The population is growing at an annual rate of 2.2%, with a fertility rate of 4.3 children per woman. 14.7% is under 5, 27.3% 5-14, 29.2% 15-34, 18.4% 35-59, and 10.4% over 60.
===Marriage status===
26% of the adult population is married, either with a certificate (16%), traditionally (4.1%), in a consensual union (1.3%), divorced (0.1%), or widowed (4.2%). The population generally marries older, with only 0.4% of the current youth population married before age 18.
===Education and employment===
The literacy rate has decreased from 2011 to 84.1%. 22.0% percent of pre-primary youth attend Early Childhood Development (ECD) programs. The maximum level of educational attainment is mostly primary (45.8%), with only 19.6% pursuing secondary education and 8% pursuing tertiary education. 12.3% have no educational attainment.
27.0% of inhabitants earn a wage or salary as their primary source of income, 26.3% receive an old-age pension, 19.5% rely on farming, and 7.6% are involved in non-farming business.

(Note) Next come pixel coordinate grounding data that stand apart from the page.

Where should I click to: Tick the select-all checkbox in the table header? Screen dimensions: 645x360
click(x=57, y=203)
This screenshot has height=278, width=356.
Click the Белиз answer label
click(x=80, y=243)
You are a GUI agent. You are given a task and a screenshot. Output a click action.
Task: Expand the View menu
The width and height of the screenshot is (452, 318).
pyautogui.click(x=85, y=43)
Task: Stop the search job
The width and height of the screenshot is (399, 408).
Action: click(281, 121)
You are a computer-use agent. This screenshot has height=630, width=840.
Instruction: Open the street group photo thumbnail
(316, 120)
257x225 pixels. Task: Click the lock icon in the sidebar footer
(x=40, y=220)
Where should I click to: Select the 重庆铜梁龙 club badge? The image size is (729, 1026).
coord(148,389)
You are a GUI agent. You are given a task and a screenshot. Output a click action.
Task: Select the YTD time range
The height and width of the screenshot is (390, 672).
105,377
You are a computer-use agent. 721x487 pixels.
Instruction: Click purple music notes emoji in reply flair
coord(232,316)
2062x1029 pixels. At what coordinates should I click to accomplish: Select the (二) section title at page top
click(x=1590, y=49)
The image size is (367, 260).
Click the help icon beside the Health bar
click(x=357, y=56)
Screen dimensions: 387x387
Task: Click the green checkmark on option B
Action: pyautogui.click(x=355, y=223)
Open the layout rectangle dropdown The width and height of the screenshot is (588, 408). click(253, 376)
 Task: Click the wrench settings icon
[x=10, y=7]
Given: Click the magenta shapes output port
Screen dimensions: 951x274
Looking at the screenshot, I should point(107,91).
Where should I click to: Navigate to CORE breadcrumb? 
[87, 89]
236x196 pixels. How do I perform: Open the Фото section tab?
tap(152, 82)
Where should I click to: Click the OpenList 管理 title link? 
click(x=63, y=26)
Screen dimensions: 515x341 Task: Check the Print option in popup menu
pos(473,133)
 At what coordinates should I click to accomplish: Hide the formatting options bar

In 2011, the unemployment rate was 35%, and 59% of residents were not in the labor force due to being a student (31%), a homemaker (49%), or retired (19%).
===Technology access===
From 2011 to 2023, technology access largely improved. As of 2023, 89.9% of the population has access to safe drinking water, compared to 51.6% in 2011. 42.2% have access to toilet facilities, a 21.1% increase. The proportion of the population that has access to electricity for lighting has risen from 9% to 20.2% since 2011. Access to the internet has risen to 15.3%, while cellphone ownership is relatively similar at 46.4% (from 44.3% in 2011).